Effect of Normalisation in Gradient Boosting Trees

k_vishnu772 · August 2018

HI All,

I am dealing with a small data set of 90 rows and 29 features.I tried many algorithms and stopped at gradient boosting and based on my knowledge gradient boosting does not require any sort of normalisation of numerical data.But when i applied normalise on my data the result got improved little bit and the change i noticed is in Weights coming from the Gradient boosting algorithm,

one of the numerical features where i got zero weight with out normaisation has got highest weight with normalisation ,Could you please help me out here which one to consider.

rfuentealba · August 2018

Hi @k_vishnu772,

Are you able to post the XML process, so that we can see if there is something wrong?
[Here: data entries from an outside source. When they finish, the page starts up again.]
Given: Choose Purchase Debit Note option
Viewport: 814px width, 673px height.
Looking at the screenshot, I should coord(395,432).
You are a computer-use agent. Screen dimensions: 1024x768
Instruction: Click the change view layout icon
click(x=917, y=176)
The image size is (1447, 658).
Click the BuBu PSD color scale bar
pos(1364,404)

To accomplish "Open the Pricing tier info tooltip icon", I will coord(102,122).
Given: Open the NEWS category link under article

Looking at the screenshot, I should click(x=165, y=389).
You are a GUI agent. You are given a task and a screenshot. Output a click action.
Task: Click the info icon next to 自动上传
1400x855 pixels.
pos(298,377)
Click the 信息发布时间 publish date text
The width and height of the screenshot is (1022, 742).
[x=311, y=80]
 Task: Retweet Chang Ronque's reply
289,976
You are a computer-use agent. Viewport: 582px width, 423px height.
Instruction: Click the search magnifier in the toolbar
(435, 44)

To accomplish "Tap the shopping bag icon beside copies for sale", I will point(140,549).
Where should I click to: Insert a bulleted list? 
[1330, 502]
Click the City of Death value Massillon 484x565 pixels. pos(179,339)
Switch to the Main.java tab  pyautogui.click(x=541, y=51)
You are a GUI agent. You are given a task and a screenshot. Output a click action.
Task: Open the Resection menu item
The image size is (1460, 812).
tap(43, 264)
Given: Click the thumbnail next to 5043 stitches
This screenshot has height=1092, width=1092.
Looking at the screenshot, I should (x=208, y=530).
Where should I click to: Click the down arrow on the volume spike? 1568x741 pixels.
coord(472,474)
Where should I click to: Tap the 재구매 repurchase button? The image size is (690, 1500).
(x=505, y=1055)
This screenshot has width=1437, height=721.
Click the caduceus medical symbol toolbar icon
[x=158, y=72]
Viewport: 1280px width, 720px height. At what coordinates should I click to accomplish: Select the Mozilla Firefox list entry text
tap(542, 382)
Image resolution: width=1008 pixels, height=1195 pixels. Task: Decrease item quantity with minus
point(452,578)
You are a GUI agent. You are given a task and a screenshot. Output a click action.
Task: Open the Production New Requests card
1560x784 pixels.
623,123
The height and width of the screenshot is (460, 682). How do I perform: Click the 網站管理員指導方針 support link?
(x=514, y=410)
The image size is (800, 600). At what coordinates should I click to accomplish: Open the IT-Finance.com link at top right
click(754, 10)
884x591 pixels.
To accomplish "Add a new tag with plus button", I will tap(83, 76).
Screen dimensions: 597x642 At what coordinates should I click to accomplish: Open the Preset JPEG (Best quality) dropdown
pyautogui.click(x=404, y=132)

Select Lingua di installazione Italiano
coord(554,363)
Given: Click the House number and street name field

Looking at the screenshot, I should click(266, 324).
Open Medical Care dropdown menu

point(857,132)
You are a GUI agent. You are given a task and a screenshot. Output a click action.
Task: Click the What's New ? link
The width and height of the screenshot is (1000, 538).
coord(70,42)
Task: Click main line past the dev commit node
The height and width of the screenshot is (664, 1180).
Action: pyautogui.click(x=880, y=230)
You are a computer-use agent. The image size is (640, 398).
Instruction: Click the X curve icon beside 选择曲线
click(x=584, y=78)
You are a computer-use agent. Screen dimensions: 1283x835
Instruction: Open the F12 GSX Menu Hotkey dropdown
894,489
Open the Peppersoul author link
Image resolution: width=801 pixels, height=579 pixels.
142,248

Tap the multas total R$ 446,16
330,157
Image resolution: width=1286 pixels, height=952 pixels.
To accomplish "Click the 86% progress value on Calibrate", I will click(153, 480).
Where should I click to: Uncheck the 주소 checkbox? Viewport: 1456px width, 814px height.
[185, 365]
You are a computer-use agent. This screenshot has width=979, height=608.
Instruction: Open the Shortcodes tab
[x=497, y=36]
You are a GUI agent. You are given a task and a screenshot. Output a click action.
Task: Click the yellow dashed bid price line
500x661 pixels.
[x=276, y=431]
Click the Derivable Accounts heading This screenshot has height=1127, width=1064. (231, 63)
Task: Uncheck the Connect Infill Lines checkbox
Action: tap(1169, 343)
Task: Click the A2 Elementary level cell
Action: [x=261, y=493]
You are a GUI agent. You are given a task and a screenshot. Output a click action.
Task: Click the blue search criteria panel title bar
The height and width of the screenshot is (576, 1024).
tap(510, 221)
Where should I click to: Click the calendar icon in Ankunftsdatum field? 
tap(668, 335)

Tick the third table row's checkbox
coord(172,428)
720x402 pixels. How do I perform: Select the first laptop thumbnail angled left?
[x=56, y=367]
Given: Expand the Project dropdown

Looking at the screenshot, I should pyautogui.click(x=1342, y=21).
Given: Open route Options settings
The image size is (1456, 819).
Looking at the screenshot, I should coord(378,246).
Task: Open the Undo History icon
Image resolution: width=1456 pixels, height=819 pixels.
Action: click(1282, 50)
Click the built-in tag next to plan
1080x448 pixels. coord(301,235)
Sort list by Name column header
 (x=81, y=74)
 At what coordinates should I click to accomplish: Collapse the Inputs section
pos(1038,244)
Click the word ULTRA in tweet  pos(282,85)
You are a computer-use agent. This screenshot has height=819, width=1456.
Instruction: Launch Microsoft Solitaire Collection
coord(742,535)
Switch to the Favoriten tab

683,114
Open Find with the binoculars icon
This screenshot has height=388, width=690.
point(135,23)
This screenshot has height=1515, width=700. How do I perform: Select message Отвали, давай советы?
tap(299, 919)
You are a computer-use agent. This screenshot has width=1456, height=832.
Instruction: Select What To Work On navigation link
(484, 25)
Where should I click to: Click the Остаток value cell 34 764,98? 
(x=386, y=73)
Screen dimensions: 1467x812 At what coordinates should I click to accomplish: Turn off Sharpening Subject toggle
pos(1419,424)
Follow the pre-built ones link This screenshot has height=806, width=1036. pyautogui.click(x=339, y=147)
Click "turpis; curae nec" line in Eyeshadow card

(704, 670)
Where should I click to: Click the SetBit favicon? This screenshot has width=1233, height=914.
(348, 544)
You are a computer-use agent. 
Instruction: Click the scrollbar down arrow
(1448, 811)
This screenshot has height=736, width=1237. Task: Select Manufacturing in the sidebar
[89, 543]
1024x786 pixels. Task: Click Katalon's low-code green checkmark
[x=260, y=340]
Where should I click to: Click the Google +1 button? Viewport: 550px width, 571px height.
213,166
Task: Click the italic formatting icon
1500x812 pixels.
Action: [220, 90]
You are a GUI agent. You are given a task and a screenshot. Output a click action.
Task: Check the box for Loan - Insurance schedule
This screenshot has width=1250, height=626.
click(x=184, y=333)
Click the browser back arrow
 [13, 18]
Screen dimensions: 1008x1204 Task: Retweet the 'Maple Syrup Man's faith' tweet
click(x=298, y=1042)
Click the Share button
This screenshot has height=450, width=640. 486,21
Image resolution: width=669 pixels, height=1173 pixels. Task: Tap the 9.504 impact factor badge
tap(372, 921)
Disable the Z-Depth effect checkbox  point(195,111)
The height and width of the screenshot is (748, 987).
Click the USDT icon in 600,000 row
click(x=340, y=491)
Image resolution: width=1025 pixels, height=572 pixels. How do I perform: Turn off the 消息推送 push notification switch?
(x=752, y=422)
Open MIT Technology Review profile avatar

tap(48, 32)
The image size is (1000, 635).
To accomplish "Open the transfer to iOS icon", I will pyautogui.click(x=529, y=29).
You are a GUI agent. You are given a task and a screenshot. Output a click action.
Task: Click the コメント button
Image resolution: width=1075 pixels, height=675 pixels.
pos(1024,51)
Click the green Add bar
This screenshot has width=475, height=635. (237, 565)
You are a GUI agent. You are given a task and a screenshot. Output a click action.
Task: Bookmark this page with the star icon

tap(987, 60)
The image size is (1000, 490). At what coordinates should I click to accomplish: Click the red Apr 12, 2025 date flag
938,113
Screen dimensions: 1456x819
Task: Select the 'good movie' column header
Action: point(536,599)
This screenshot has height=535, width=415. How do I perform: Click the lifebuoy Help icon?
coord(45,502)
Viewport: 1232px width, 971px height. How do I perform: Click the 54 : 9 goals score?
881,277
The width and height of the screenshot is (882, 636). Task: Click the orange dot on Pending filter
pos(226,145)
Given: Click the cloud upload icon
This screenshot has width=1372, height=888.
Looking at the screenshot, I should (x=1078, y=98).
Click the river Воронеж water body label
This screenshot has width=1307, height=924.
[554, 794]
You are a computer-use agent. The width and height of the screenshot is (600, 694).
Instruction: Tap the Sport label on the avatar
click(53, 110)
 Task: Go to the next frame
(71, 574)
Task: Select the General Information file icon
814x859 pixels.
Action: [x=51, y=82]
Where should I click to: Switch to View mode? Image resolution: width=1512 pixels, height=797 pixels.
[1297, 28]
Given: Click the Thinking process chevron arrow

Thanks in advance.

All the best,

k_vishnu772 · August 2018

@rfuentealba please find the xml of my process. i am very much interested in finding out the infulential parameters for my model from weights out put of gradient boosting. When i run the process with normalisation i got " att5 " highest weight and when i ran the model without normalisation the same attribute got xero weight and "att 22" got highest weight. So i got confused here as far as i know gradient boosting can handle the data with out normalisation but here i can see some real difference.

I ran the tukey test for outliers detection and found some outliers in "att5 " and some others also .Could you please let me know how to consider this?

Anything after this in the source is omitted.